• [Records shown]
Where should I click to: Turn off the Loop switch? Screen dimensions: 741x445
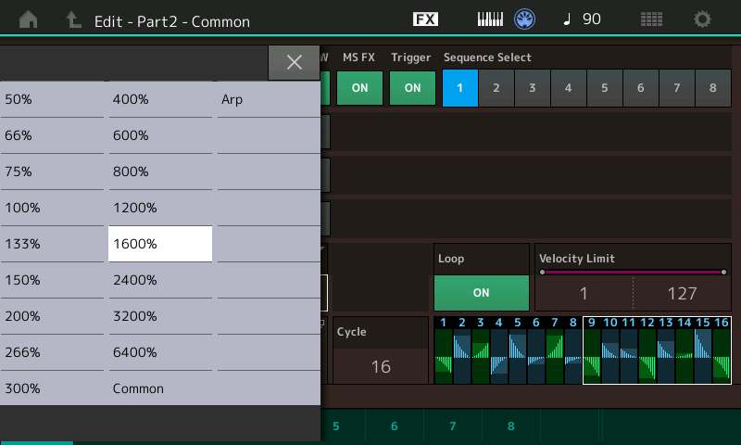point(481,292)
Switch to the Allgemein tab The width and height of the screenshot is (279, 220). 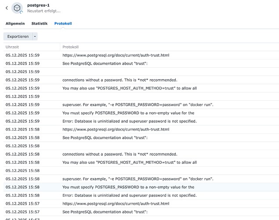(x=15, y=23)
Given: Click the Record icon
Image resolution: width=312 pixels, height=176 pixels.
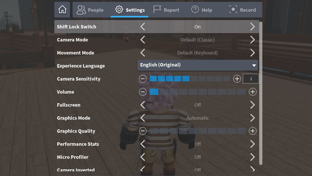Looking at the screenshot, I should pos(233,9).
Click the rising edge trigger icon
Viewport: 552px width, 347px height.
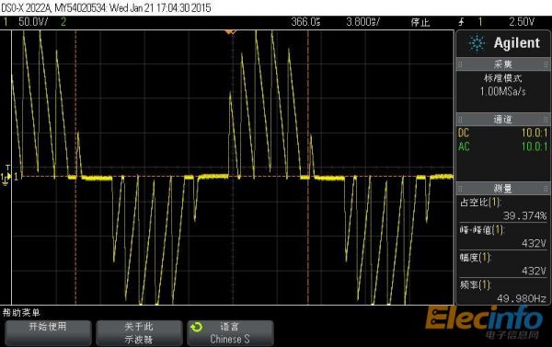pyautogui.click(x=462, y=22)
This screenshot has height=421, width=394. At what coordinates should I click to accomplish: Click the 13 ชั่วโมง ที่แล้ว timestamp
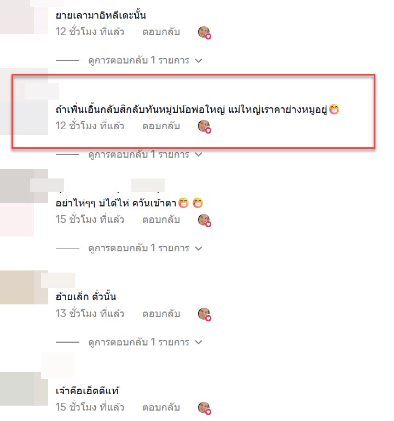click(x=90, y=314)
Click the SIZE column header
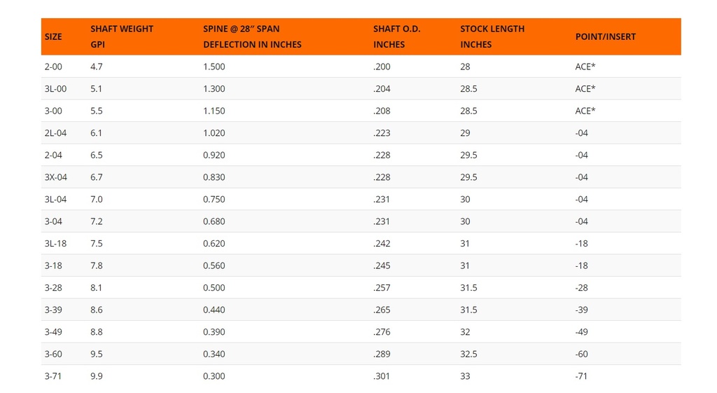The image size is (717, 393). point(53,36)
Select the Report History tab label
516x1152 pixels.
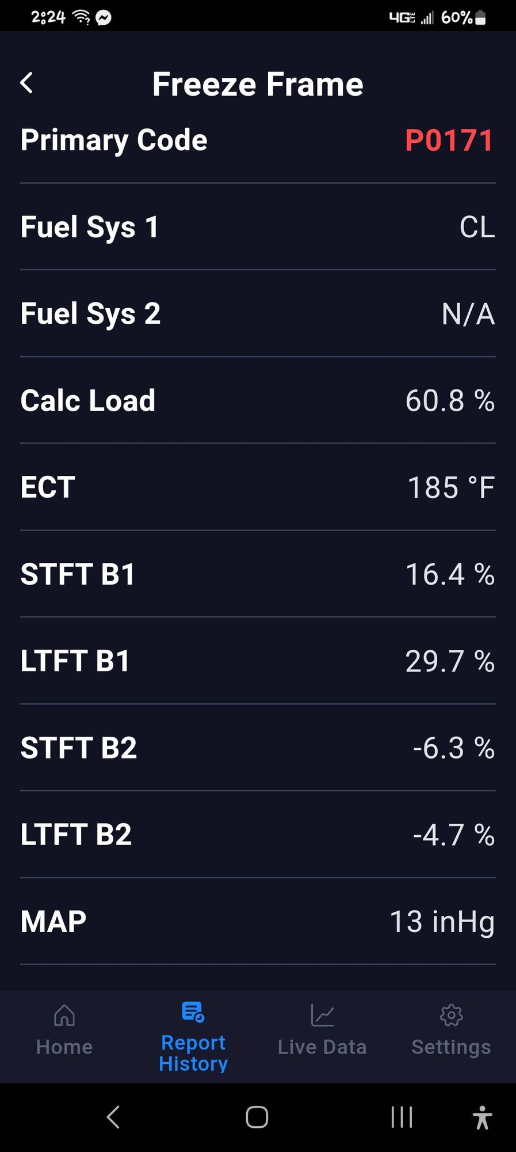(x=193, y=1053)
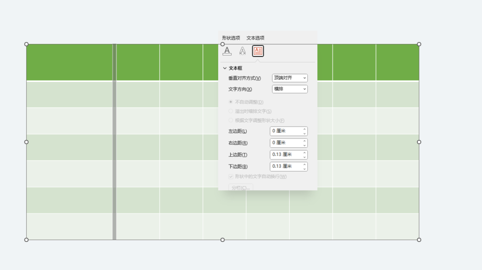
Task: Collapse the 文本框 section
Action: (225, 68)
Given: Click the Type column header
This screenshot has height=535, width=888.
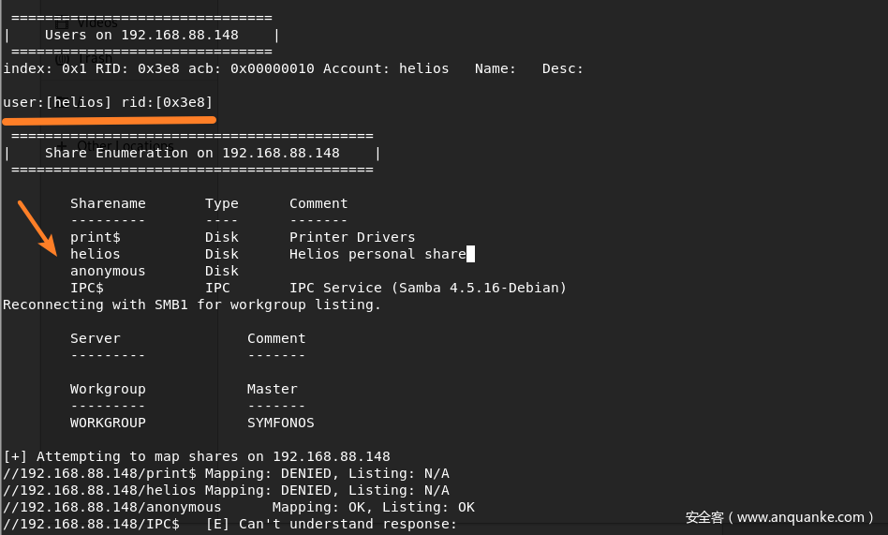Looking at the screenshot, I should tap(222, 203).
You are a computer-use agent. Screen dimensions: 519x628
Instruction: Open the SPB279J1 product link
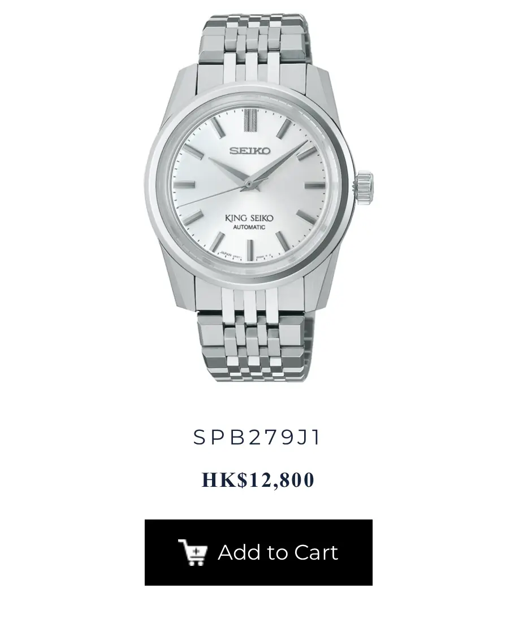pos(257,437)
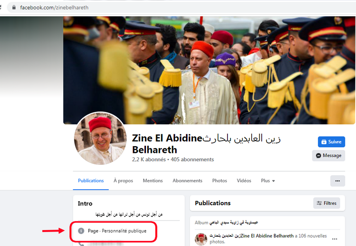Open the three-dots menu on the album post

(x=334, y=239)
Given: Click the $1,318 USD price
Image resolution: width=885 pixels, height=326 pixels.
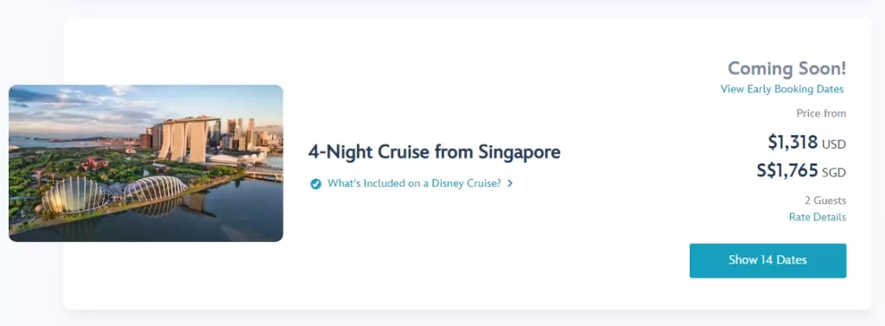Looking at the screenshot, I should (806, 143).
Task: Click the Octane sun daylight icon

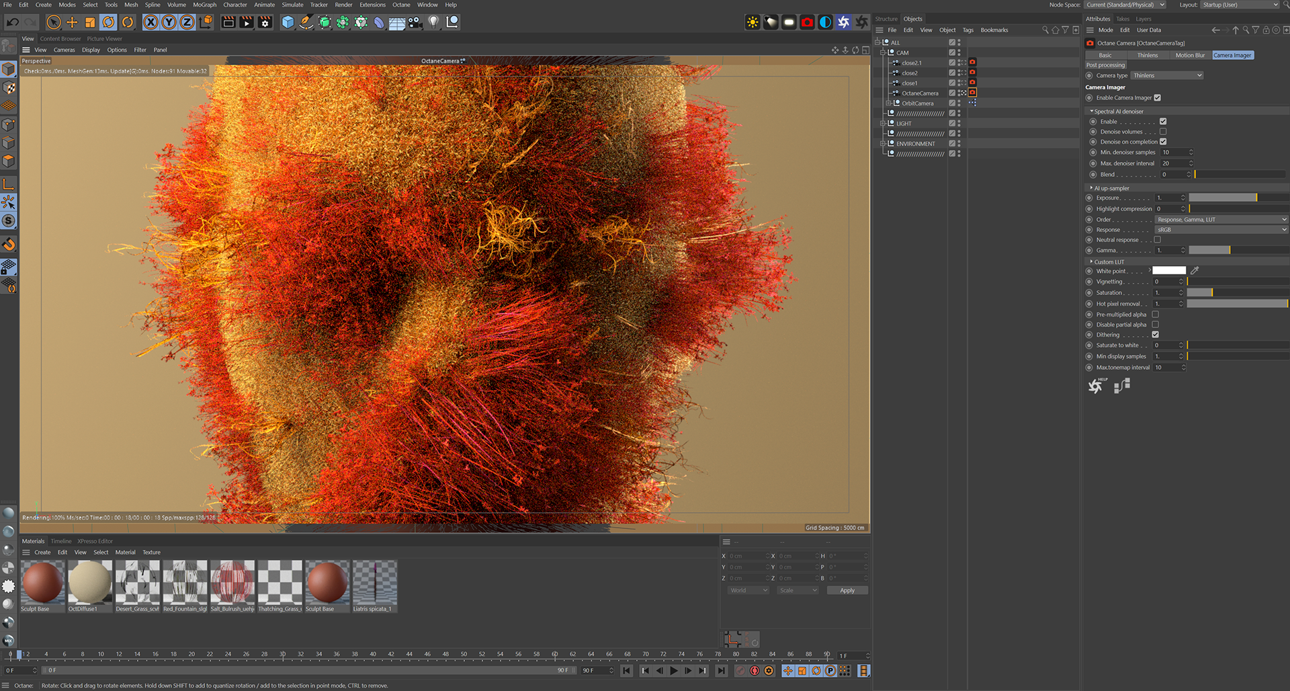Action: click(753, 22)
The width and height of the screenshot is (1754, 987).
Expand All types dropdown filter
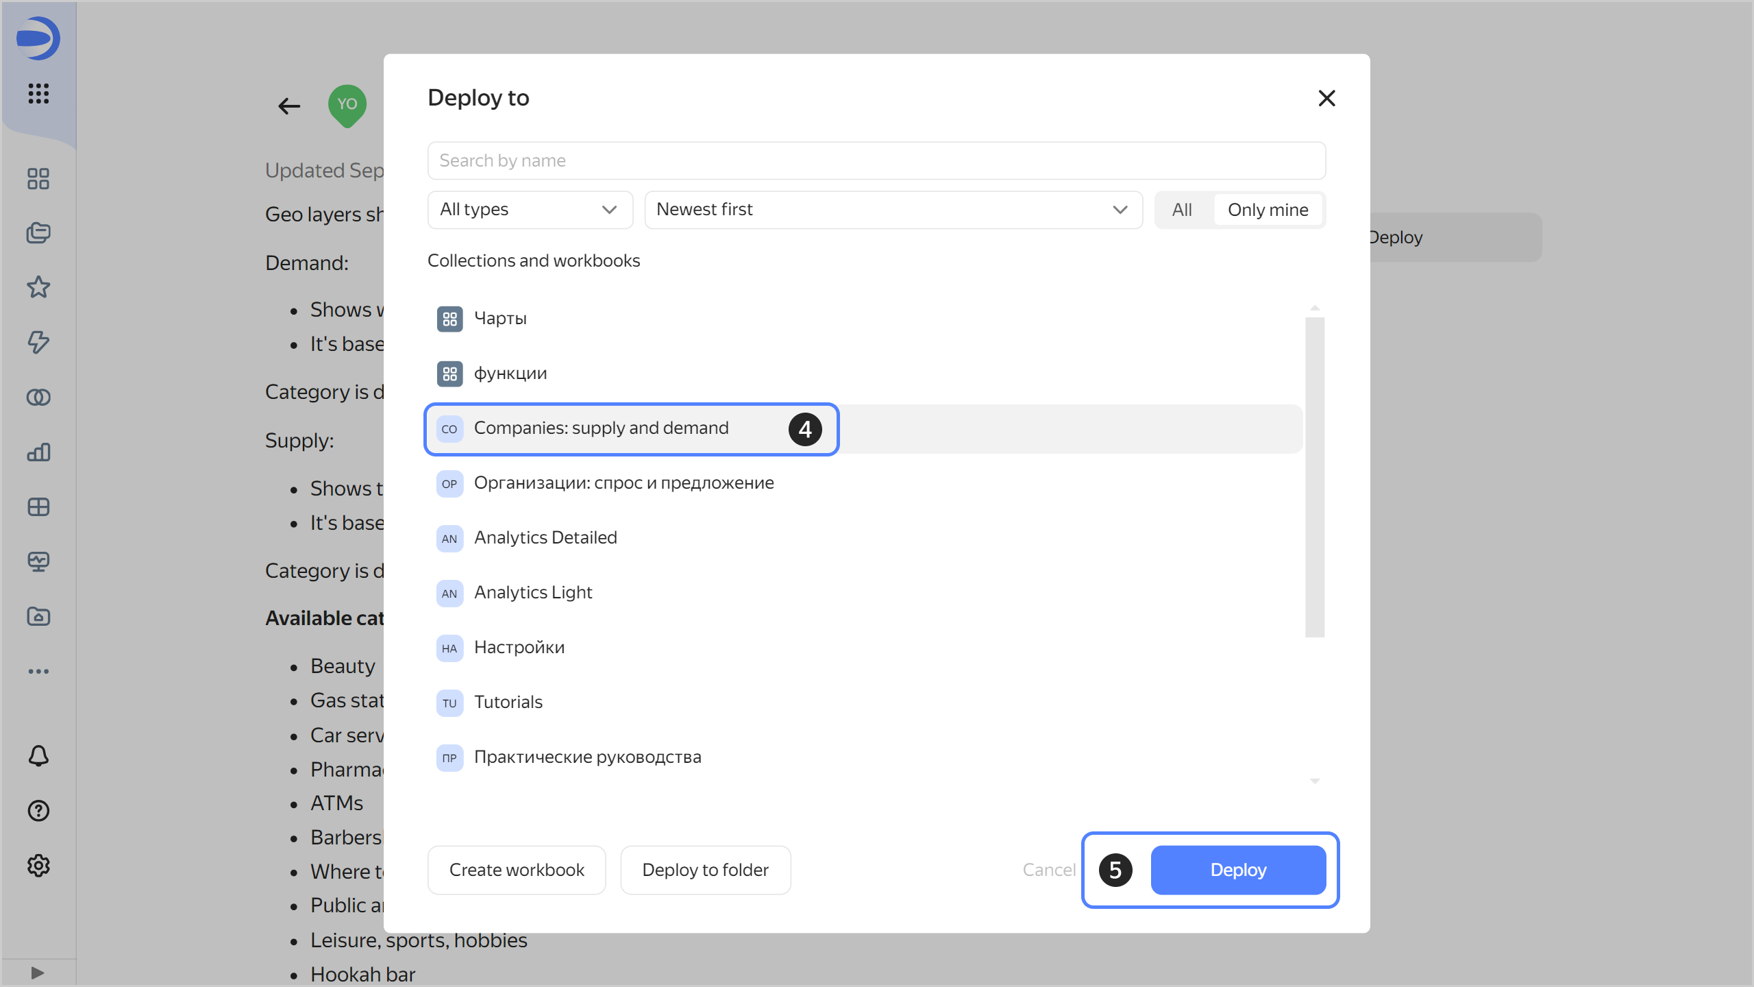529,210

• [To do] In the material above, find every line with the word "Given" and show it.

• [Answer space]
Given: Click the Record icon
Given: Click the Type column header
Given: Click the $1,318 USD price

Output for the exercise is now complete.